Martusia zadziwiająco szybko odzyskała przytomność umysłu.

– No dobrze, ale przecież ty też znasz Kuźmińską. Ja pamiętam, mówiłaś, że chodziłaś z nią do szkoły! Może ona jest krewna albo powinowata?

– Nic nie stoi na przeszkodzie, żebyś ją również wykorzystała – stwierdziłam bezlitośnie. – Jak nie Ewa, to może Lalka Kuźmińska, naprawdę miała na imię Maria.

– A ty jej nie możesz…

– A diabli wiedzą gdzie ona jest. Zmieniła miejsce zamieszkania już przed wiekami i teraz może siedzieć w Ameryce albo we Francji, albo w Pernambuco. Bez znaczenia… Albo nie, owszem! Chcesz ją odnaleźć i dlatego łapiesz wszystkie Kuźmińskie, jak leci.

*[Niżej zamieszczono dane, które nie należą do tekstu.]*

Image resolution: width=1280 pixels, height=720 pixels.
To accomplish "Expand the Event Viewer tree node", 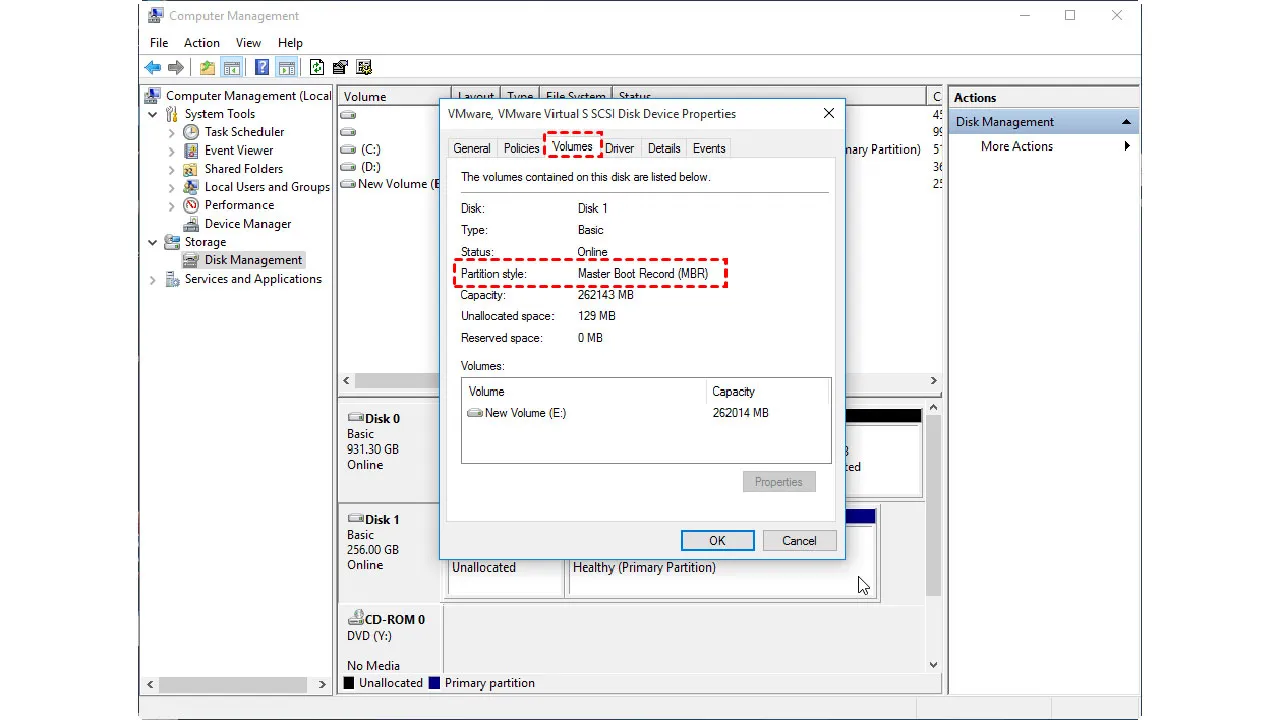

– I tak mam z nią rozmawiać? Bo co właściwie mam jej powiedzieć? Tak z marszu, od progu, pytać ją o gacha Ewy?!

– Też dobrze – pochwaliłam. – Weźmie cię za jego żonę i chwyci pazurami. A jeszcze lepiej, gdyby cię wzięła za żonę swojego gacha…

– A ma jakiegoś?

– A skąd mam wiedzieć? Zaraz… Ewa podobno mieszkała u ciebie, gliny cię maglowały, proszę! Tematów masz skolko ugodno, wykorzystaj wszystkie. Najlepiej jedź zaraz, o tej porze ona może być w domu, normalni ludzie są.

– A mnie, na przykład, nie ma! Siedzę w samochodzie na środku miasta!

– Mówiłam, normalni…

– No dobrze, to spróbuję, bo co mi właściwie zależy…

Załatwiłam mnóstwo, ale właściwie to co i mnie zależało? Nie moje zwłoki, nie moje śledztwo, nie moja praca… Wyłączyłam słuchawkę i odetchnęłam.

Ale przecież nie zostawię odłogiem czegoś takiego, jak trup w bagażniku o pół metra ode mnie, charakter mi na to nie pozwoli! Jeśli nie będę się wtrącać, niczego mi na końcu nie powiedzą, zlekceważą mnie i zostanę z takim idiotycznym niedosytem. Jakby mi sprzed nosa zabrali kryminał bez zakończenia, obrzydliwe, spać bym nie mogła!